- [Available data]:
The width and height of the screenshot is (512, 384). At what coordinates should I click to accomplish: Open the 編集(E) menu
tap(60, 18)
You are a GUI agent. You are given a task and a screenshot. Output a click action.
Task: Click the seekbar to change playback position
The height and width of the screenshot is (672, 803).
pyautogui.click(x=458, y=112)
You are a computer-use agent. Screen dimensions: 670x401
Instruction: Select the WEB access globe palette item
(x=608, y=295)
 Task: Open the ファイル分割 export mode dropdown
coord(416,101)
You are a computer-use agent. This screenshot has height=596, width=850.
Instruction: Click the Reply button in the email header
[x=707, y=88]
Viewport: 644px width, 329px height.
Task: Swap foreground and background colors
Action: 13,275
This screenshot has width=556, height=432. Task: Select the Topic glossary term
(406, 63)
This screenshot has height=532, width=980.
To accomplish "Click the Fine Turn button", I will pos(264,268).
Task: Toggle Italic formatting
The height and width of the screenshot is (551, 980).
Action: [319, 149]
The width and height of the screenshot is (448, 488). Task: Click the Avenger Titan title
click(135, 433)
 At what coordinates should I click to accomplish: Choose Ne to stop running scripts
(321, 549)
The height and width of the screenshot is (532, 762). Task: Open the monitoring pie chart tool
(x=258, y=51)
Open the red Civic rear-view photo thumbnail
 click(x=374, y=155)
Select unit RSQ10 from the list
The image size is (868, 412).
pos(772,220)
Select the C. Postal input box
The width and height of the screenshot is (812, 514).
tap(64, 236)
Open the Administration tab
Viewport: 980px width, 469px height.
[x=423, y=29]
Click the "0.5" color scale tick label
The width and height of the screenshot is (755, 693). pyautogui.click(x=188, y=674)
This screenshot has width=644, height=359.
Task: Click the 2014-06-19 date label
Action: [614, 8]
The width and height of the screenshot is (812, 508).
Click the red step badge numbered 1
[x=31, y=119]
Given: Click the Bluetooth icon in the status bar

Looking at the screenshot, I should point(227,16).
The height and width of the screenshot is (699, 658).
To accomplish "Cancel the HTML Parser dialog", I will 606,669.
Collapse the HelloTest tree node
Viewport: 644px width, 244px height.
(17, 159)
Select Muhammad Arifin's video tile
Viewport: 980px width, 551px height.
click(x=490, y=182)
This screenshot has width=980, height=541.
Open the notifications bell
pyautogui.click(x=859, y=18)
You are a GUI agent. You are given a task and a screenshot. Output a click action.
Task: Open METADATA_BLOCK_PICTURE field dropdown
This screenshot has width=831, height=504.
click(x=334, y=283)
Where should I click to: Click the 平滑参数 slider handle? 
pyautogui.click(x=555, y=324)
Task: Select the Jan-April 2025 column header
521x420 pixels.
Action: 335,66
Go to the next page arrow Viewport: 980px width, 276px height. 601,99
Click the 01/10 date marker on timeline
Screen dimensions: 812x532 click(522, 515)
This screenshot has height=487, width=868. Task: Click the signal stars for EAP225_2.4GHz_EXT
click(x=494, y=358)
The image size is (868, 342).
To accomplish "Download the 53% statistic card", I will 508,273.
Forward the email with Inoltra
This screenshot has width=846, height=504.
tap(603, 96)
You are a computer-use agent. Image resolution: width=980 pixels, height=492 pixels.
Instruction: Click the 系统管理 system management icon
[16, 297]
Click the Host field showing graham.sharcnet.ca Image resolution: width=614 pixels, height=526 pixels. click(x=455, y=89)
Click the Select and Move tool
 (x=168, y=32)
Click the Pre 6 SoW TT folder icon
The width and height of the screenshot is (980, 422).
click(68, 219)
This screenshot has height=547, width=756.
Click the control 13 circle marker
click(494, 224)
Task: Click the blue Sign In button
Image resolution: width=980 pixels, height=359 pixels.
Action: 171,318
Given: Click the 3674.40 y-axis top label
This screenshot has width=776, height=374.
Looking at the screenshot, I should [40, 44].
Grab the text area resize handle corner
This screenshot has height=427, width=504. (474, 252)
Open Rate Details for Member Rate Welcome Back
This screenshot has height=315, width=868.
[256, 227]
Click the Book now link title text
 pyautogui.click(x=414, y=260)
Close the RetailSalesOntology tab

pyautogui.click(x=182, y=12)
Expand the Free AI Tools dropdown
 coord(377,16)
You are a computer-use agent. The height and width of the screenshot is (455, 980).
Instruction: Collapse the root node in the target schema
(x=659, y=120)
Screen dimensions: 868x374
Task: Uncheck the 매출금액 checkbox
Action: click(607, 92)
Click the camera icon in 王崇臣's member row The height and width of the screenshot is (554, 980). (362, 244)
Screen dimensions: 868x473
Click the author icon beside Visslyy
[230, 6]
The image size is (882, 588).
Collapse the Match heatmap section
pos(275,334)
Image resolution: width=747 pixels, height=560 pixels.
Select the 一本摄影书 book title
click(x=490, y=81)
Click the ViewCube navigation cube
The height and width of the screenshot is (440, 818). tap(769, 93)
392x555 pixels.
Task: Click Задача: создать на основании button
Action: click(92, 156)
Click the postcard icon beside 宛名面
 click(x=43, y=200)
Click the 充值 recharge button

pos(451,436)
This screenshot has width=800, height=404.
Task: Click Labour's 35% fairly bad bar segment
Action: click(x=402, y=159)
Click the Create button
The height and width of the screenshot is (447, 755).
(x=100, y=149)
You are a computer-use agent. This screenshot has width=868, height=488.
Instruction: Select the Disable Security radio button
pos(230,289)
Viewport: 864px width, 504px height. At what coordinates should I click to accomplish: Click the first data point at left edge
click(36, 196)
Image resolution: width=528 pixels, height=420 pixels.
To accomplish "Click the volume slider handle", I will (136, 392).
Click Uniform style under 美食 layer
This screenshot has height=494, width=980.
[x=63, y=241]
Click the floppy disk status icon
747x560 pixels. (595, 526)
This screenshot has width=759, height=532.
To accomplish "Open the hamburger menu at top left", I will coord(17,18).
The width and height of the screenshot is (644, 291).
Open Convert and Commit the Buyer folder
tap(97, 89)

- [Activity]: Copy each line above where the string "computer" occurs.

- [Solution for this task]:
You are a computer-use agent. Screen dimensions: 670x401
You are a computer-use agent. This screenshot has height=596, width=850.
You are a computer-use agent. Image resolution: width=980 pixels, height=492 pixels.
You are a computer-use agent. The height and width of the screenshot is (455, 980).
You are a computer-use agent. This screenshot has width=868, height=488.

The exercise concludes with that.